> [TESTO SELEZIONATO]
--------------------------------------------------

Sangue agitato, l’incrollabile certezza della fede

They’re lining up to prisoners
And the guards are taking aim
I struggle with some demons
They were middle class and tame
I didn’t know I had permission
To murder and to maim
You want it darker

(L. Cohen, You want it darker)

Capita a teatro che come in una Epifania il filo conduttore di una storia si sveli sul finale, e questo è un fatto inconsueto ma non tra i più rari, parte di un artifizio ben noto della scrittura teatrale. Meno comune è invece che il fil rouge si presenti sul finale, attraverso la musica che in sottofondo accompagna i titoli di coda.

Antonio Marfella affida la chiave di lettura del suo dittico Sangue agitato, per la produzione di Casa del Contemporaneo, in scena al Teatro Bolivar di Napoli, alle parole di Leonard Cohen, You want it darker.

E con una prosa dal registro alto, a tratti persino barocco, che però non sconfina mai nell’ampolloso, indaga la storia e il mito della religione e della superstizione intercettando molti dei paradigmi del cantautore canadese che vedono nella fede oppio dei popoli e pretesto del potere per imporsi alle masse.

--------------------------------------------------

> [DATI FORNITI]
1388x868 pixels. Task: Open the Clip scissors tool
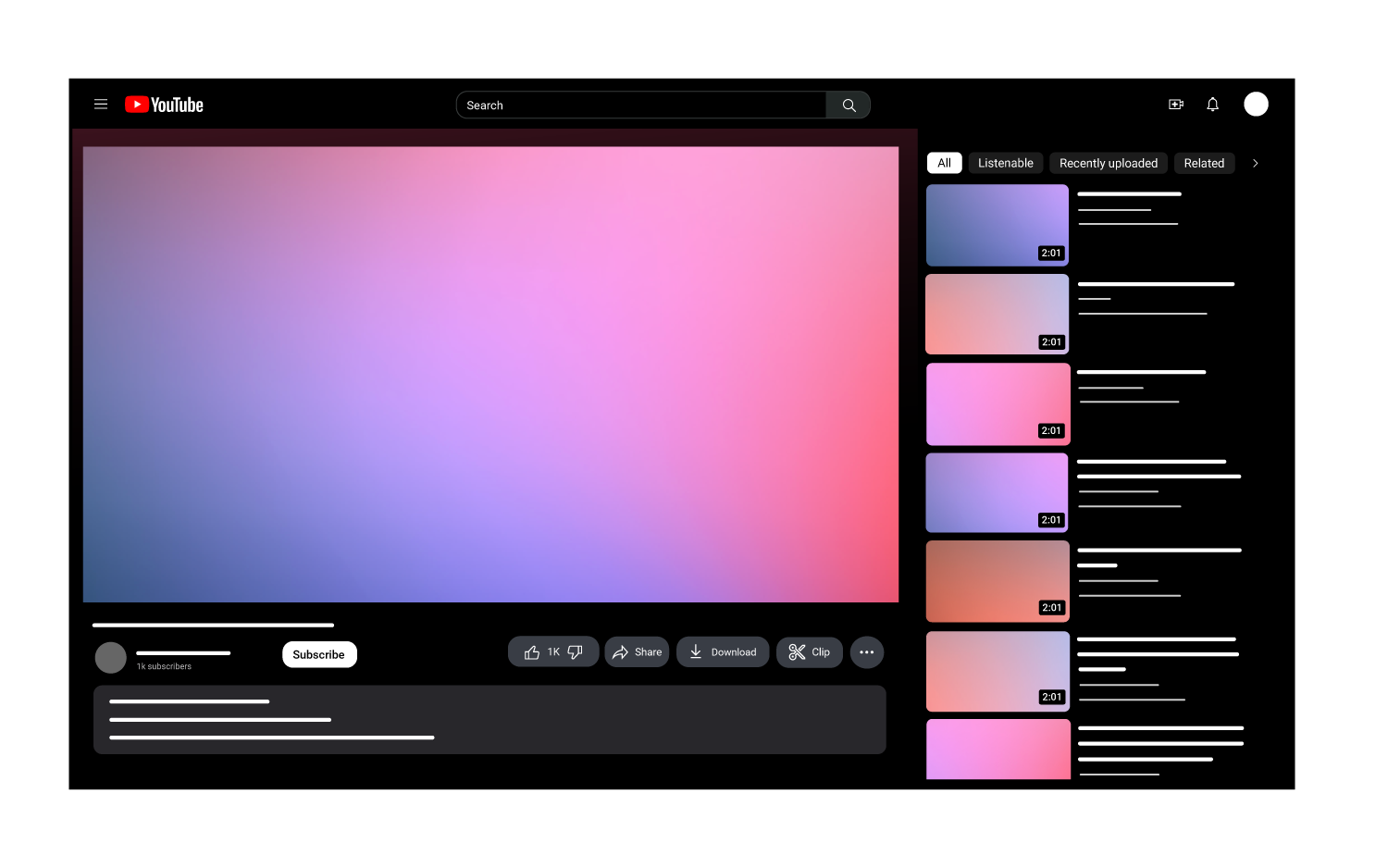click(x=809, y=652)
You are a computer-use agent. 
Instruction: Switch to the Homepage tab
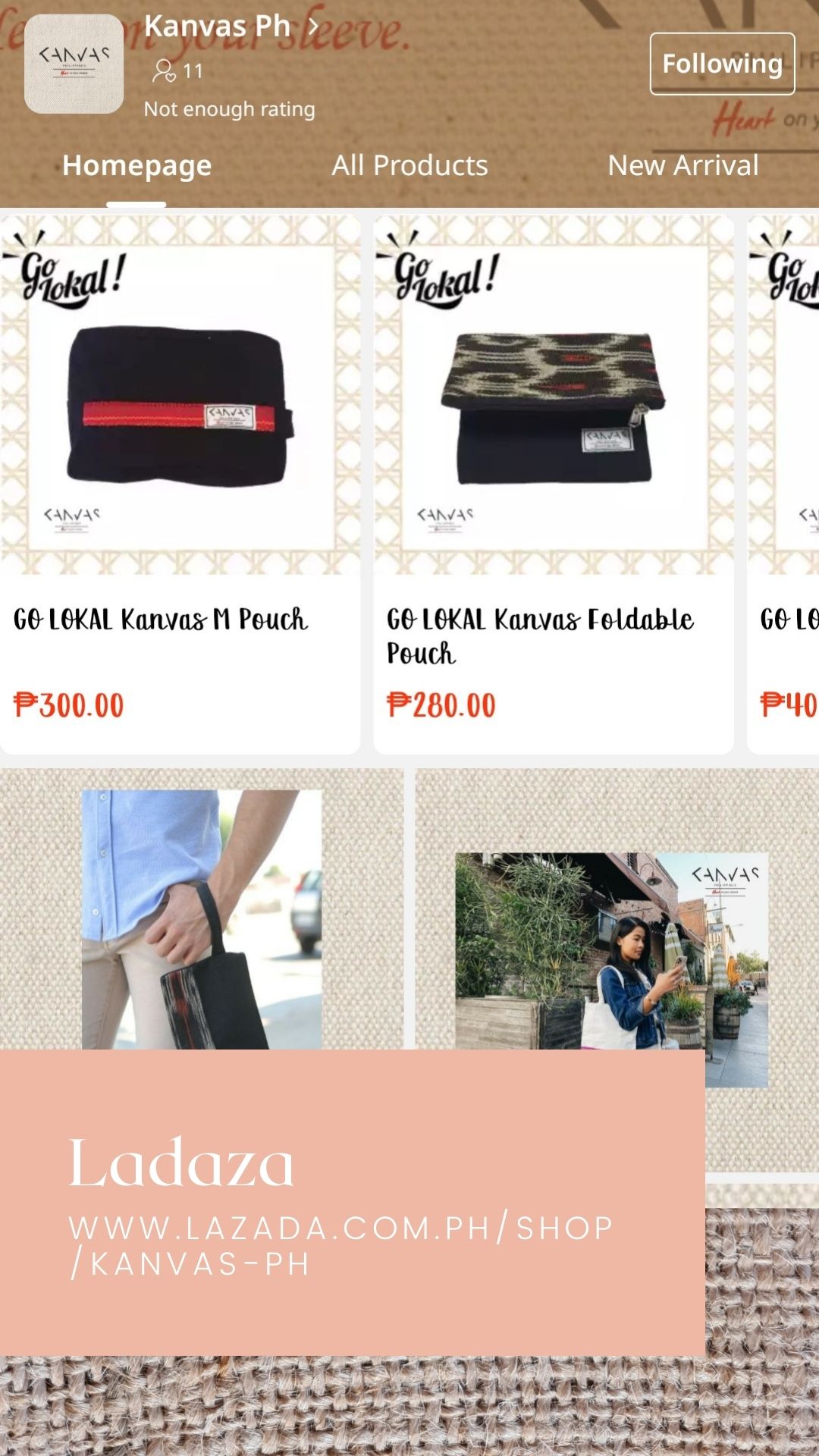[x=136, y=165]
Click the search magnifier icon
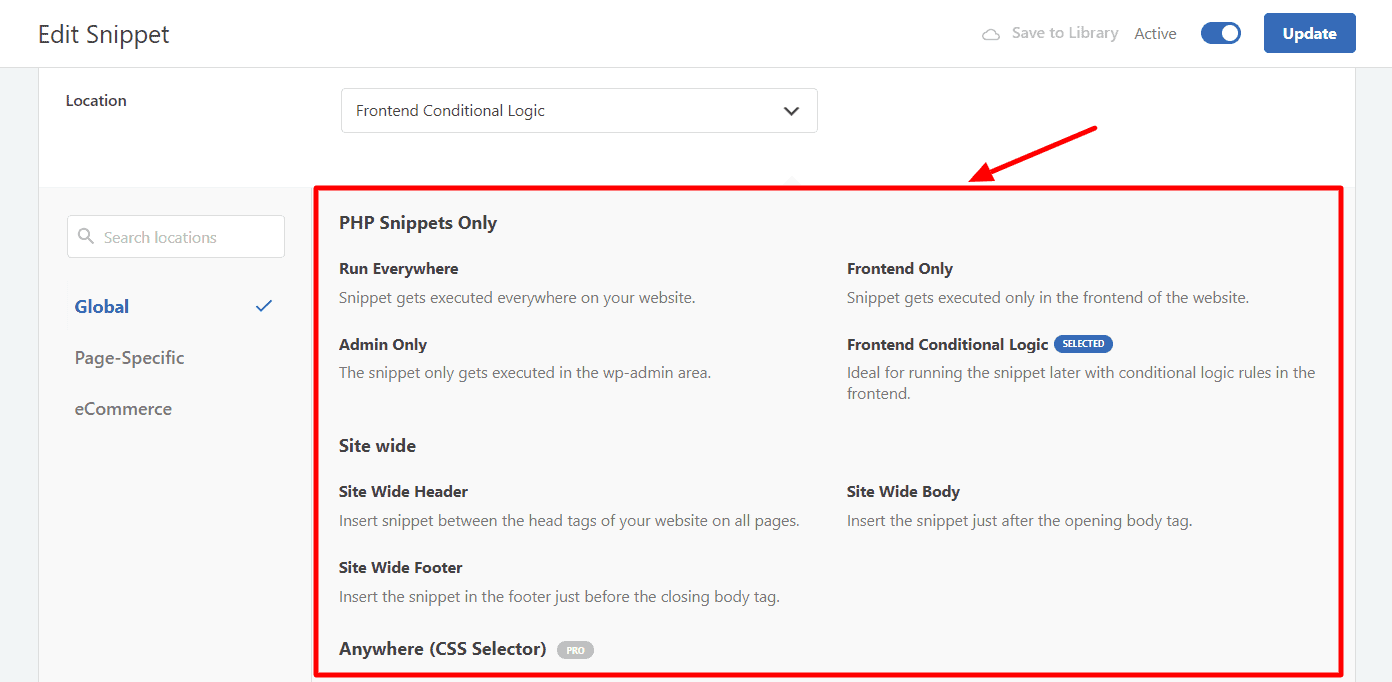Viewport: 1392px width, 682px height. 87,237
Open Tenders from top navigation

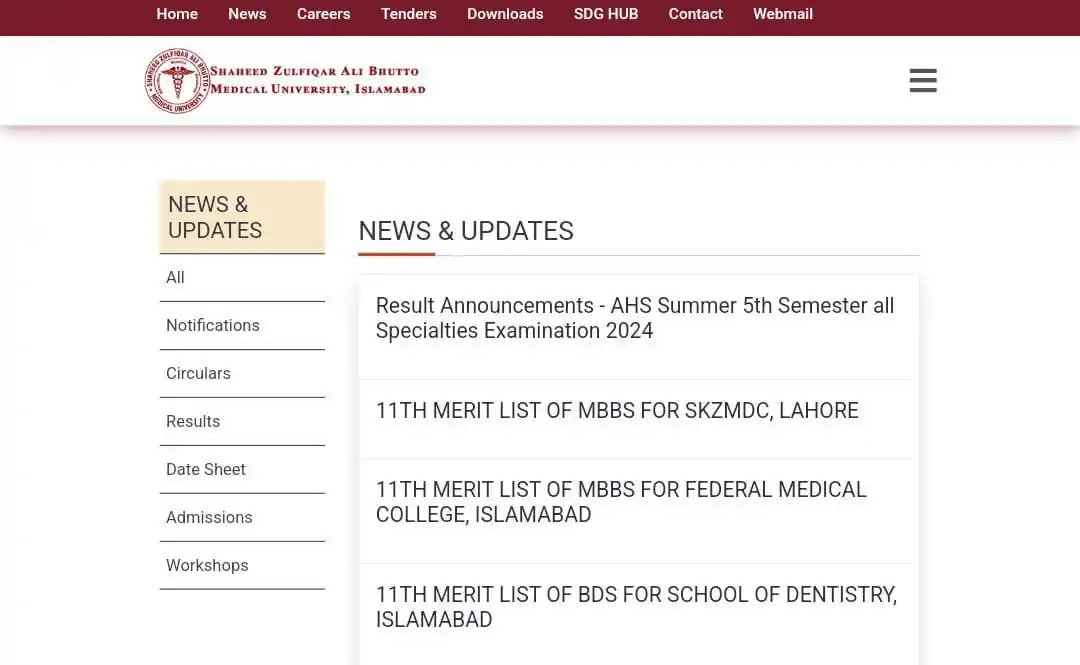408,14
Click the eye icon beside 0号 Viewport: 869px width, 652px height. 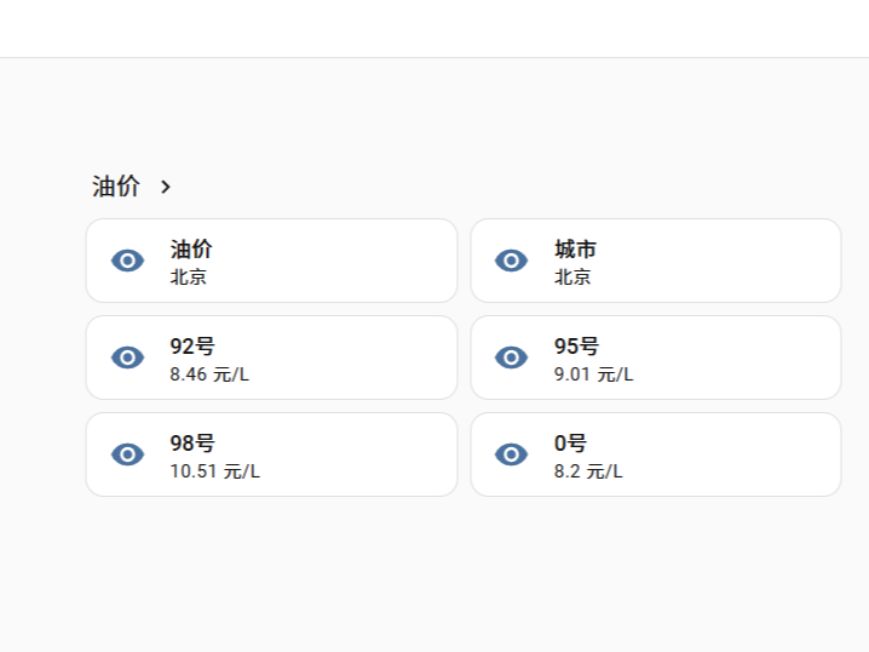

--------------------------------------------------

> [CONSEGNA]
Nel testo su Sangue agitato, alle parole di quale canzone Antonio Marfella affida la chiave di lettura del suo dittico?

> [SOLUZIONE]
Alle parole di You want it darker di Leonard Cohen.